June has consistently seen roughly 7,000 new cases a day, a slight improvement from April and May, but still nearly six times as many daily infections as June 2020.
See what others are saying: (Bloomberg) (The New York Times) (CNN)
Japan’s Government To Encourage 4-Day Workweek, Experts Doubt Implementation
Most Japanese companies that offer a four-day workweek don’t pay for the extra day off, which is a major point of concern for employees who don’t want to lose out on income.
Four Days of Pay for Four Days of Work
The government of Japanese Prime Minister Suga Yoshihide finalized its annual economic policy guidelines on Friday, which included a push for a four-day workweek option.
The initiative is already facing some pushback by employers, employees, and experts in the country. Some major concerns include how a four-day workweek would be implemented. At the 8.3% of Japanese companies that currently offer an extra day off, that day off is usually unpaid, according to the Ministry of Labor. For those that use it, it’s effectively a pay cut — a major concern for many employees who don’t want to lose out on income.
That pay cut could indicate why it’s rarely used. Yahoo Japan, for instance, offers it and only 100 out of 7000 employees take the extra day off, though a company spokesperson told Kyodo News, “It has been favorably received in general, with some employees saying that it became easier to match their days off with their children’s activities.”
There are also concerns that the extra day off, and the pay cut associated with it, will lead employees to seek part-time jobs to make up for the lost income. Those second jobs could mean that employees effectively have less time off than before and could result in a decrease in productivity, countering any alleged benefits of a four-day workweek.
Despite these concerns, the government thinks offering a four-day workweek would be a net benefit for Japan. It hopes that people will use the extra day to procure other skill sets that will help them gain work in emerging technologies and markets. In general, the government wants to promote “diversified working styles.”

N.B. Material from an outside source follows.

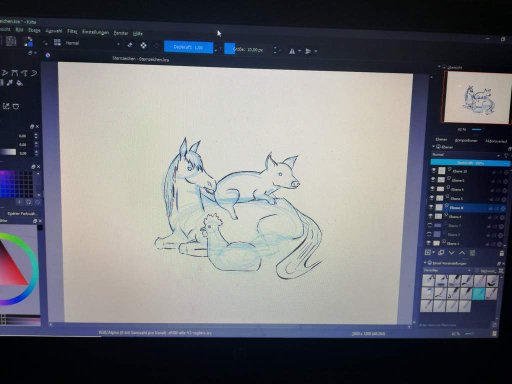Viewport: 512px width, 384px height.
Task: Open the toolbar blending mode Normal dropdown
Action: (x=92, y=43)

Experts like Yamada Hisashi, vice chairman of the Japan Research Institute, think that any move towards a four-day workweek needs to be clearly spelled out to avoid issues such as pay cuts that motivate employees to stick to five days a week. He told Kyodo News that there were also complications for managers, saying, “Let’s say, if employees take second jobs, it would be difficult for managers to know how long they work in total and to evaluate equally those who take two days off a week and those who take three.”

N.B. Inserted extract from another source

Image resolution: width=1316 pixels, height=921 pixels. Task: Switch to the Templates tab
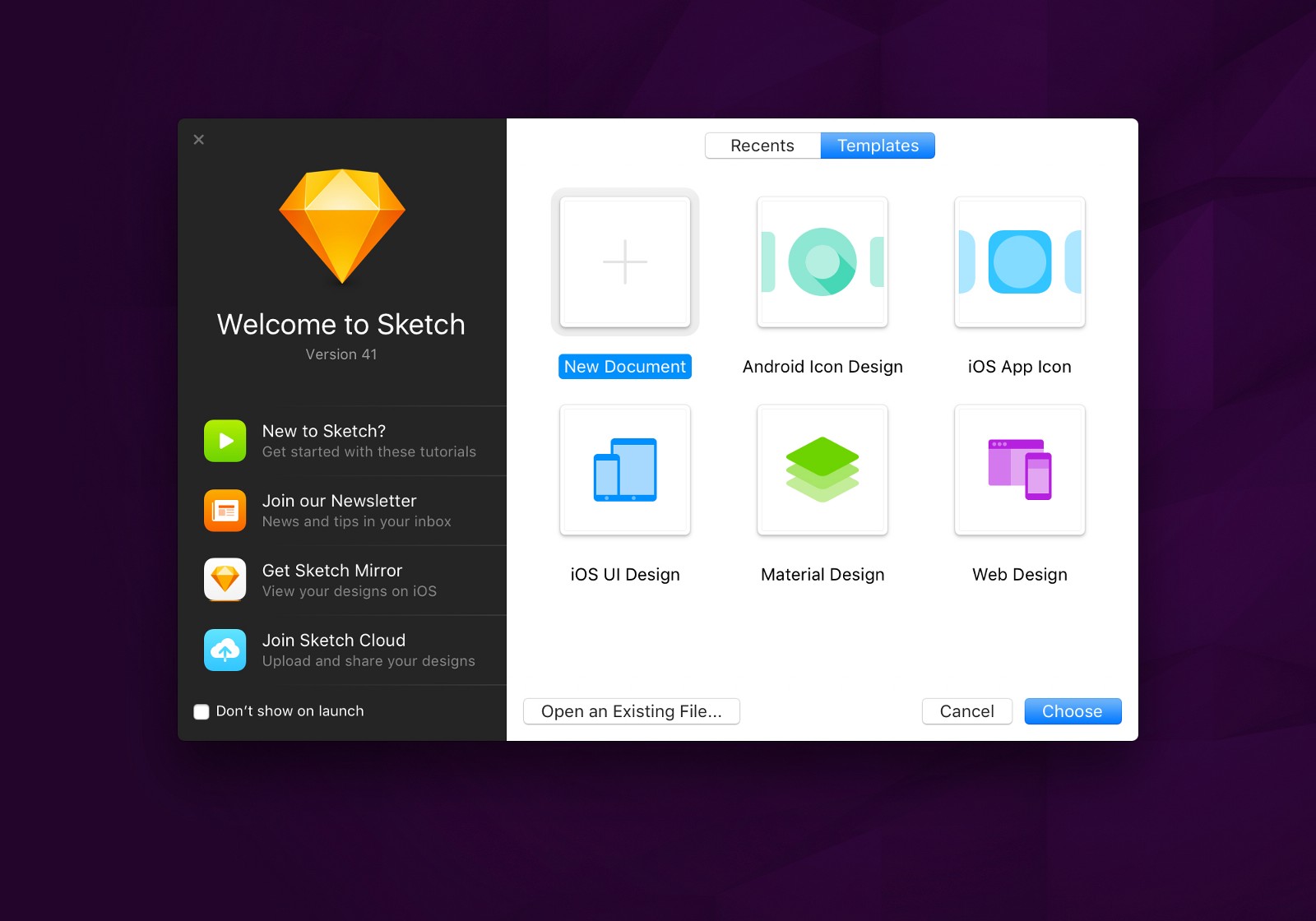[x=878, y=146]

“From the employees’ standpoint, they would not want to see their income from their main jobs decrease.”
Mixed Implementation With Tangible Benefits
Another criticism of the plan is that the extra day off doesn’t address other societal pressures that cause work-life imbalances. Japanese employees work fewer hours than their Australian, Canadian, Italian, and American counterparts, according to the Organization for the Economic Co-Operation and Development.
However, those numbers usually fail to reflect events such as dinner and drinks with superiors late into the night as often as multiple times a week in some of the most extreme cases. While these events are technically voluntary, societal pressures and traditions dictate that subordinates need to attend or face ostracization.
A four-day workweek has some evidence providing tangible benefits for employers, but whether that means employees get paid the same or receive a pay cut differs from company to company and is one of the things experts want the government to make clear.
In Japan, Microsoft’s local subsidiary experimented with a four-day workweek in 2019 and found a 40% boost in worker productivity. On top of increased productivity, the company also saved 58% on paper, and electricity consumption went down 23%.